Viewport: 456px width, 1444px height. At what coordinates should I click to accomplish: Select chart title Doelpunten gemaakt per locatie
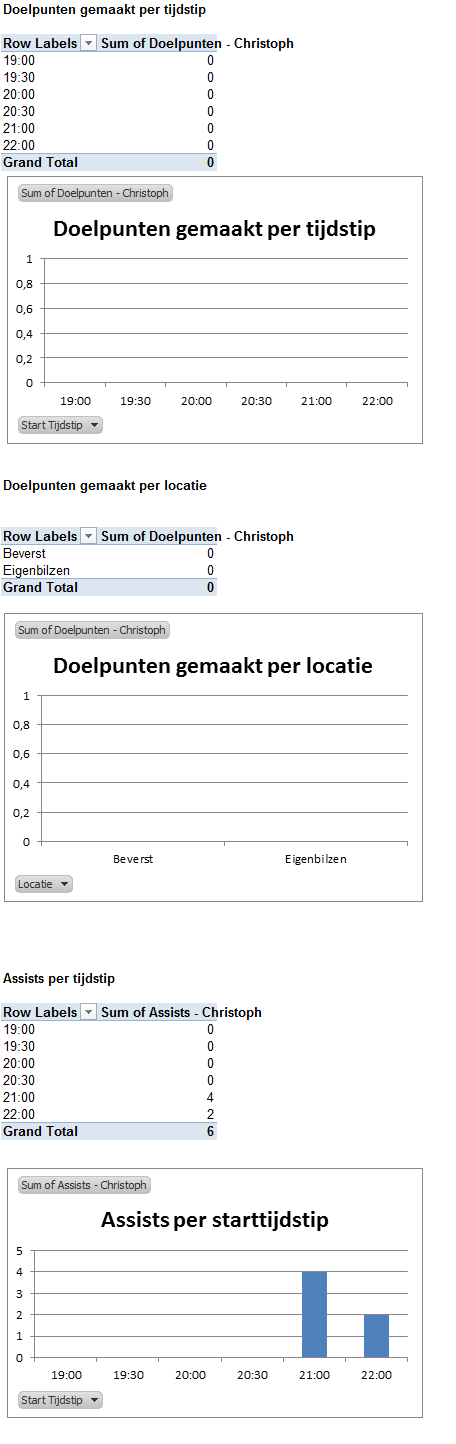pyautogui.click(x=212, y=665)
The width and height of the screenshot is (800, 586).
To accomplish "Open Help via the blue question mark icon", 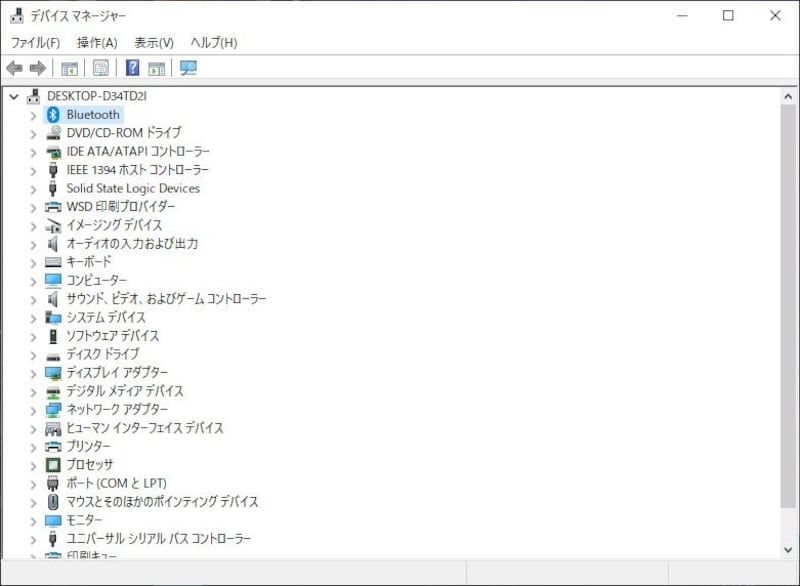I will tap(132, 68).
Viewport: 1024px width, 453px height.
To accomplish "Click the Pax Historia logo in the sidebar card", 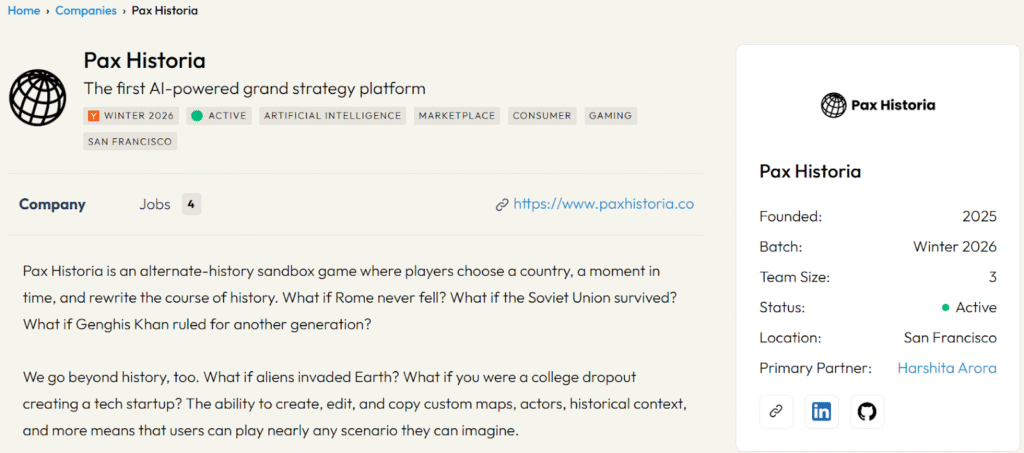I will (878, 104).
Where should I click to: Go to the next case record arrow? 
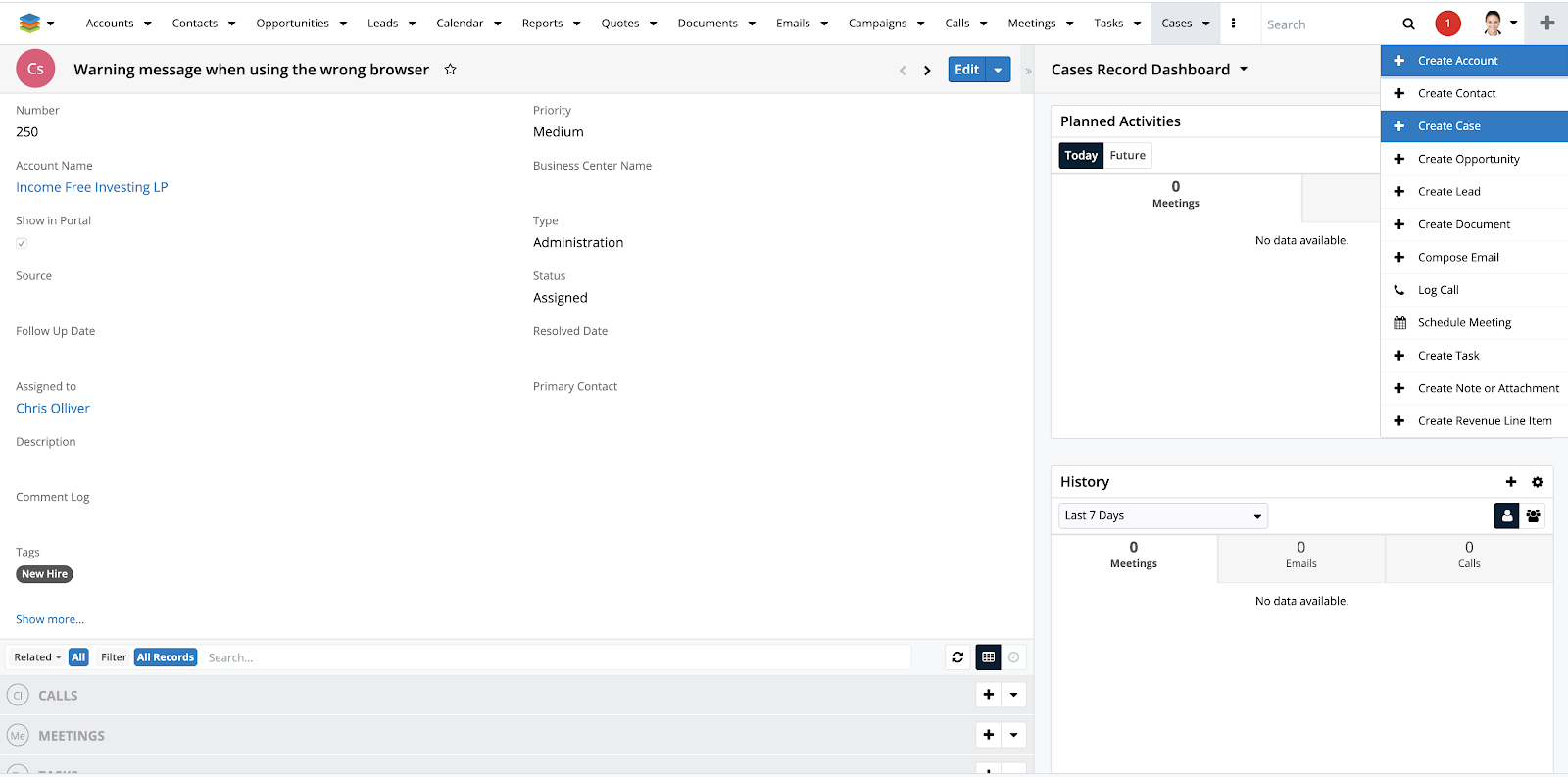pos(927,71)
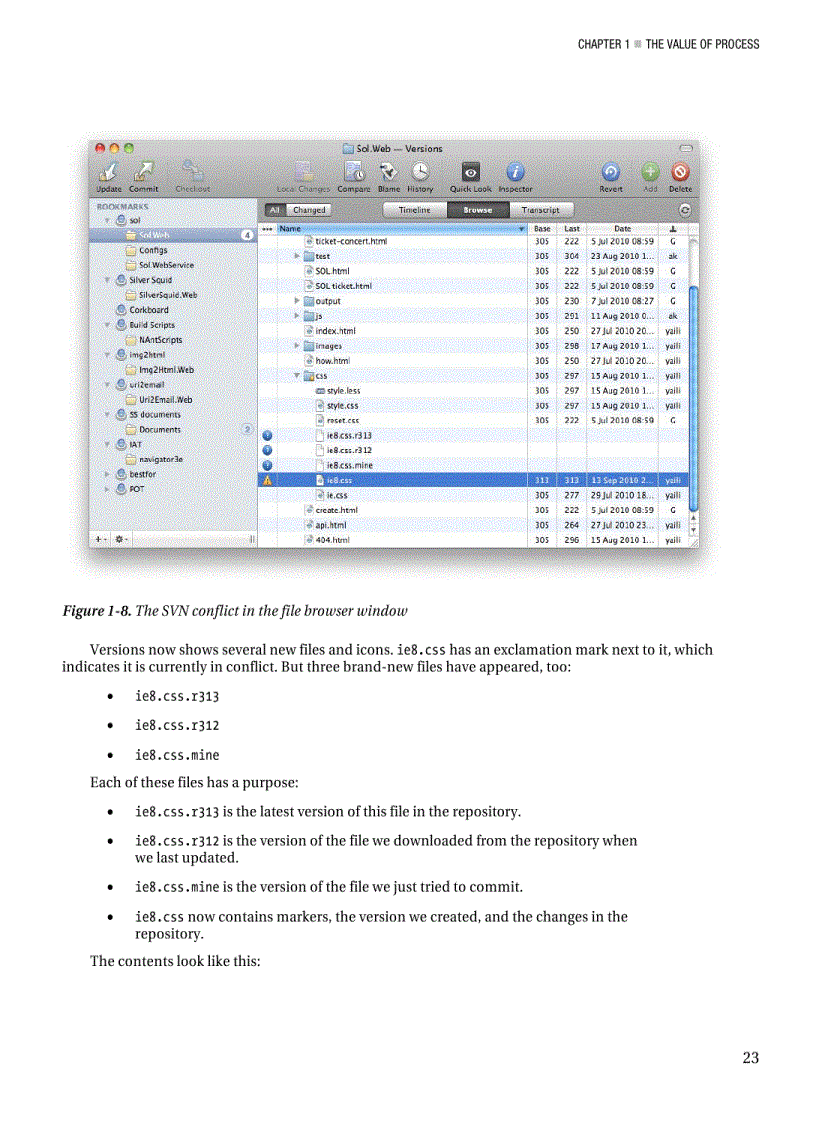
Task: Expand the output folder
Action: [x=298, y=301]
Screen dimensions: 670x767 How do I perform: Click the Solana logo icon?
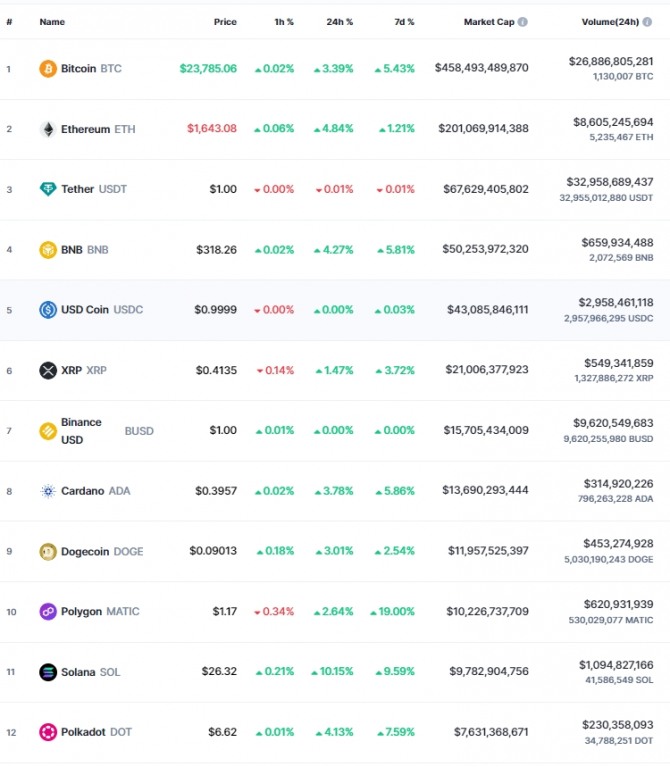[x=48, y=672]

▸ Task to complete
Copy every row above that contains the string "height", keeping each row's wording unchanged.

▸ Exercise response
Viewport: 456px width, 1444px height. At what coordinates should I click to accomplish: Select chart title Doelpunten gemaakt per locatie
The width and height of the screenshot is (800, 586).
Viewport: 1024px width, 453px height.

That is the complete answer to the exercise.